Items from a dataset:
━━━━━━

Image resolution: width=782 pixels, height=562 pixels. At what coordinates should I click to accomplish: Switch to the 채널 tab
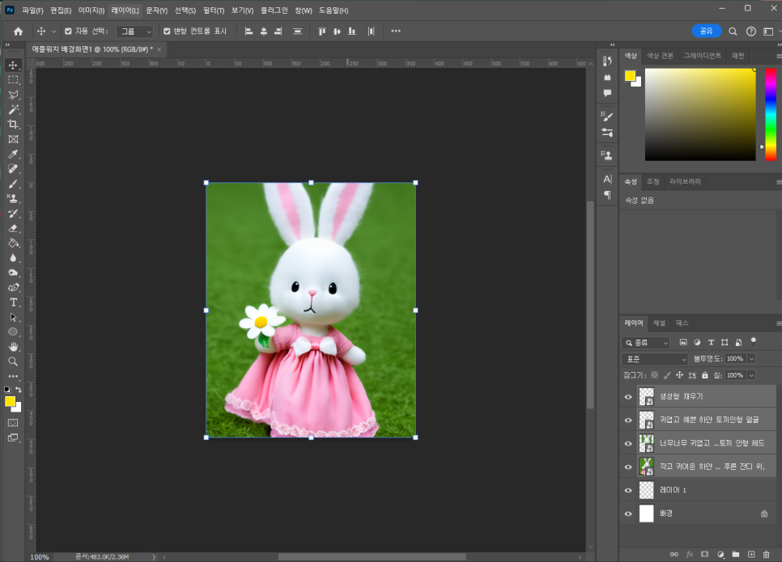[659, 323]
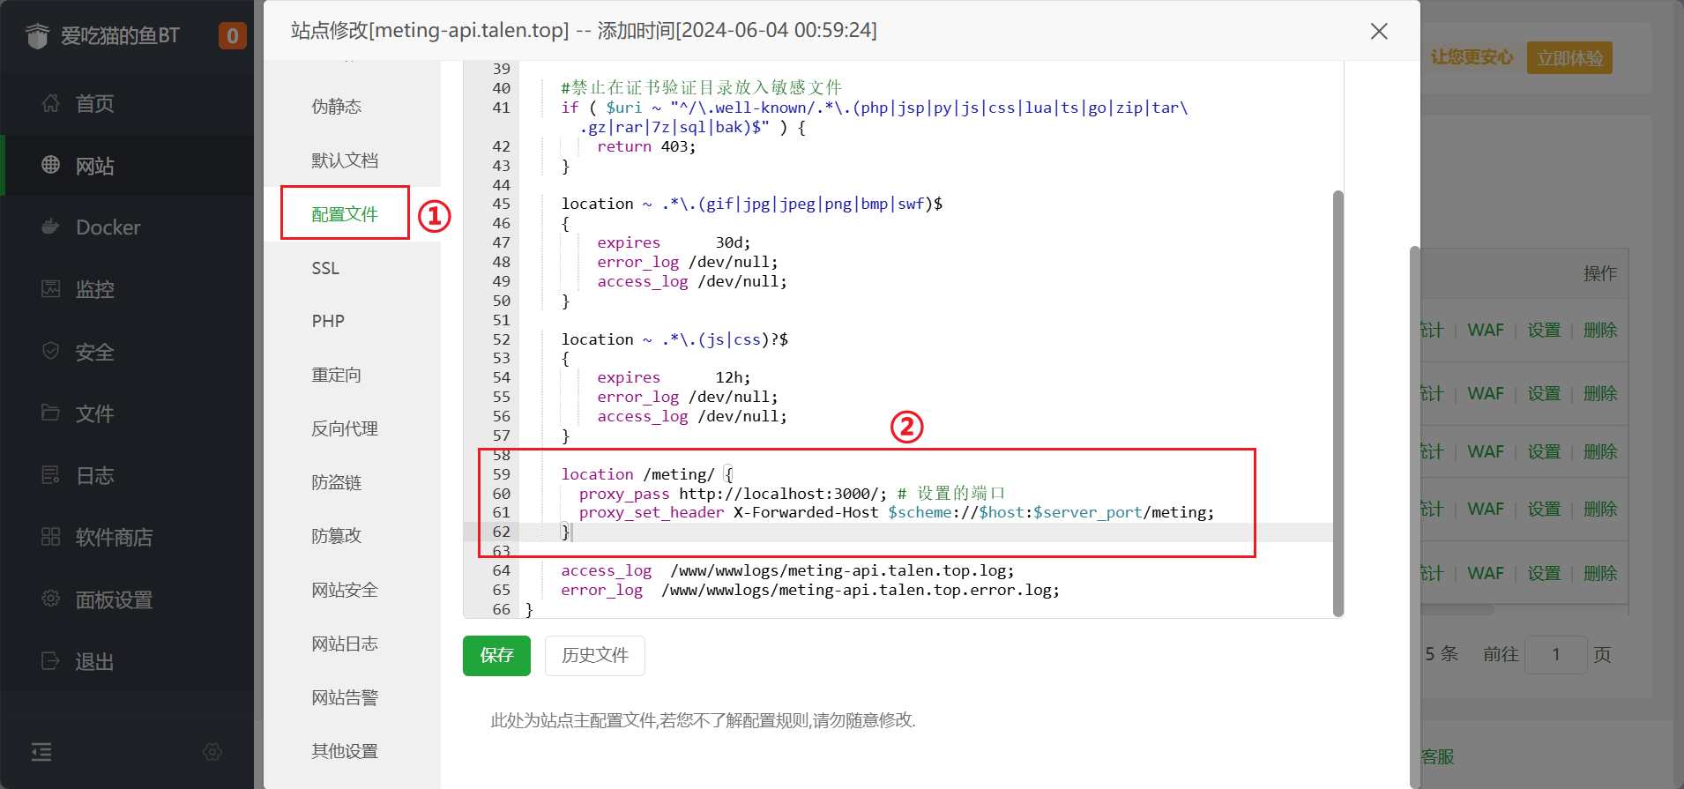Click the shield icon beside 安全
The height and width of the screenshot is (789, 1684).
51,351

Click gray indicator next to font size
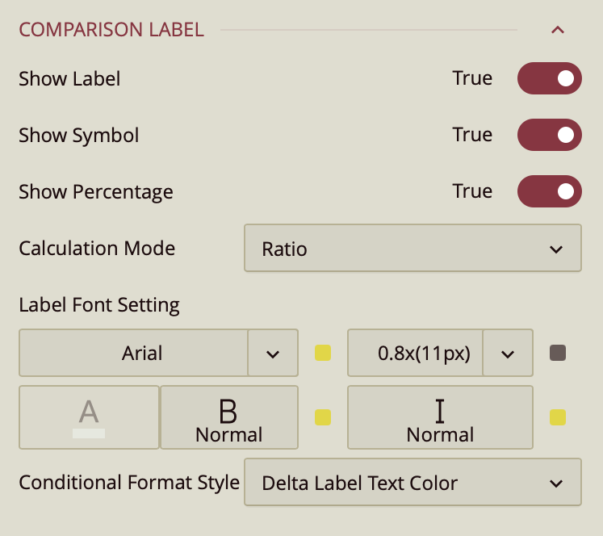[x=558, y=353]
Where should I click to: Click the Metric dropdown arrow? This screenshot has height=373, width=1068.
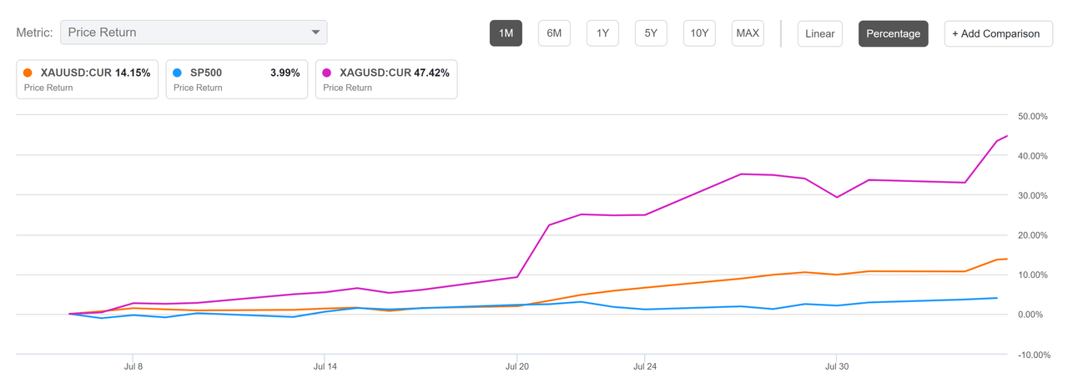pyautogui.click(x=315, y=33)
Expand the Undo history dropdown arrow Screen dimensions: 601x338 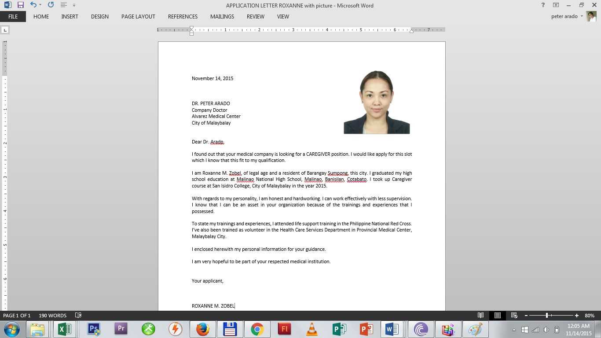click(x=40, y=5)
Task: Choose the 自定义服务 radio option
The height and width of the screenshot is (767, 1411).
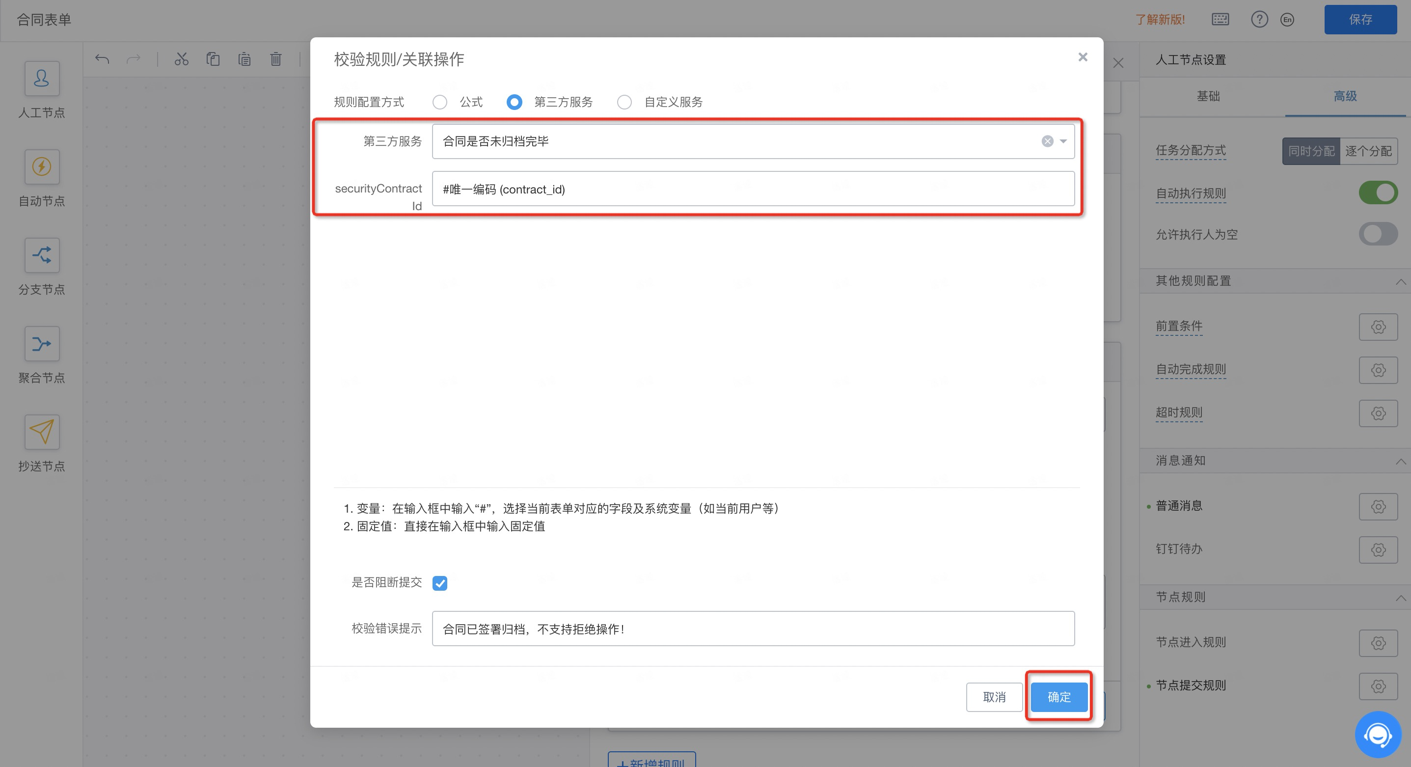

━━━━━━

Identify each line in the listing above that contains the word "should", and copy those lines in full.

Image resolution: width=782 pixels, height=562 pixels. At what coordinates should I click to accomplish: Switch to the 채널 tab
Where should I click to: Click the Metric dropdown arrow? This screenshot has height=373, width=1068.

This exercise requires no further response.